Background: Plantar fasciitis is a common cause of heel pain, which often results in significant morbidity. There have been several treatment options that are used for plantar fasciitis, including nonsteroidal anti-inflammatory drugs, orthoses, physical therapy, and steroid injections.
Objectives: The aim of this meta-analysis was to compare the effects of platelet-rich plasma (PRP) and other treatments in patients with plantar fasciitis.
Search methods: Medline, Web of Science, and Embase were systematically searched to identify relevant trials.
Selection criteria: Randomized controlled trials (RCTs) that compared the effects of PRP and other treatments on plantar fasciitis were included.
Data collection and analysis: The main outcomes included changes from baseline in visual analog scale (VAS) score, American Orthopaedic Foot and Ankle Society Score (AOFAS), and Roles-Maudsley score (RMS). Results were expressed as weight mean difference (WMD) with 95% confidence interval (95% CI). The meta-analysis was performed using a fixed-effects or random-effects model according to heterogeneity.

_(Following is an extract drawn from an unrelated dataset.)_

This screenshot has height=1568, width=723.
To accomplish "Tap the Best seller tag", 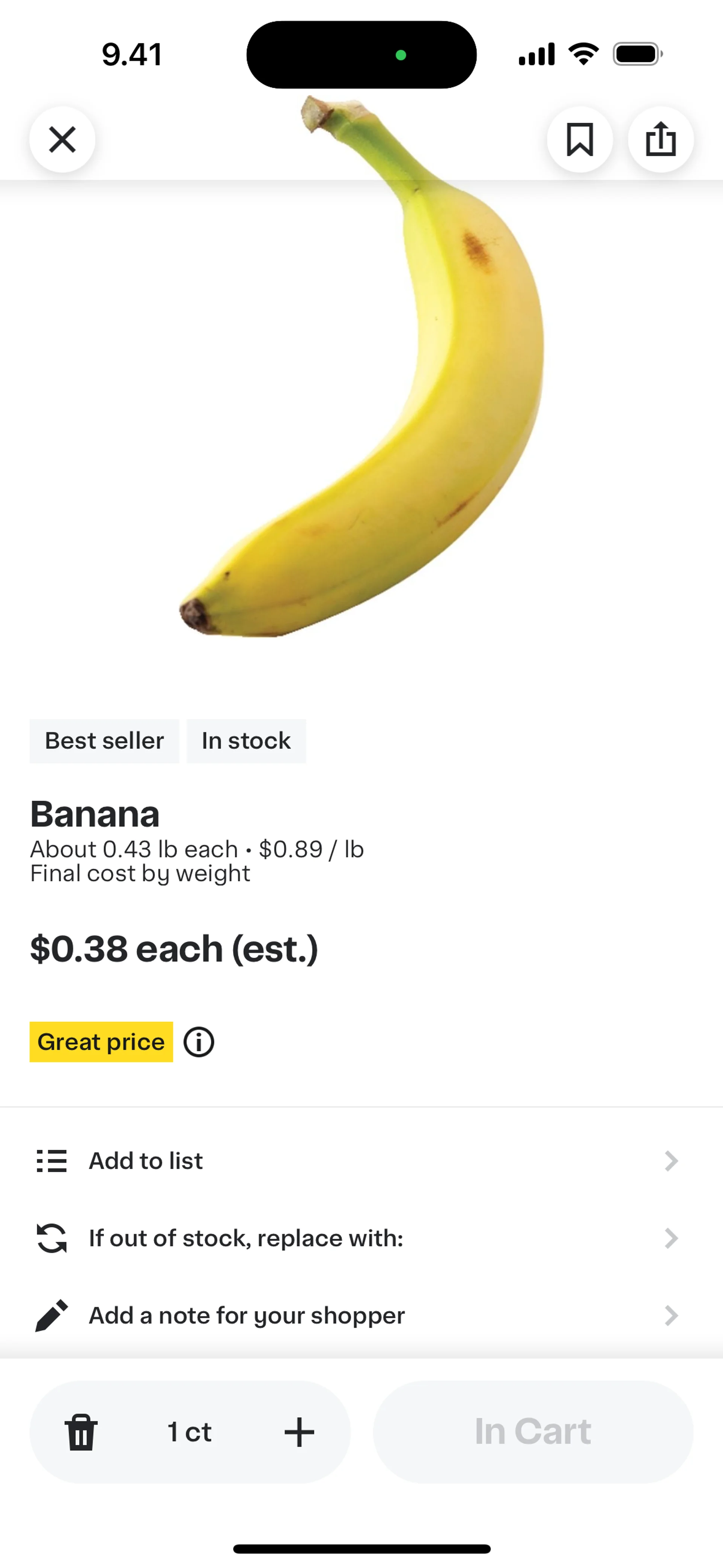I will coord(104,741).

Main results: Ten RCTs involving a total of 445 patients with plantar fasciitis were included. Among these studies, 9 compared PRP with steroid, and 1 compared PRP with whole blood.Four studies were categorized as being at low risk of bias, and the remaining 6 as being at unclear risk of bias.Pooled estimates suggested that PRP had greater changes in VAS and AOFAS scores than other treatments. However, it had no benefit effect in the RMS.Subgroup analysis for VAS and AOFAS showed that PRP had superior effect than other treatments at 12 months, but not at the 1, 3, 6 months.Subgroup analysis based on treatment regimens demonstrated that PRP was more effective than steroid in the change from baseline in AOFAS, but not in VAS and RMS scores.
Authors' conclusion: PRP was as effective as other treatments in reducing pain and improving function in patients with plantar fasciitis. Subgroup analysis indicated that PRP had better effect than steroid in AOFAS Score and its effect was durable in a long term. However, considering the potential limitations in this study, more large-scale RCTs are needed to confirm the current findings.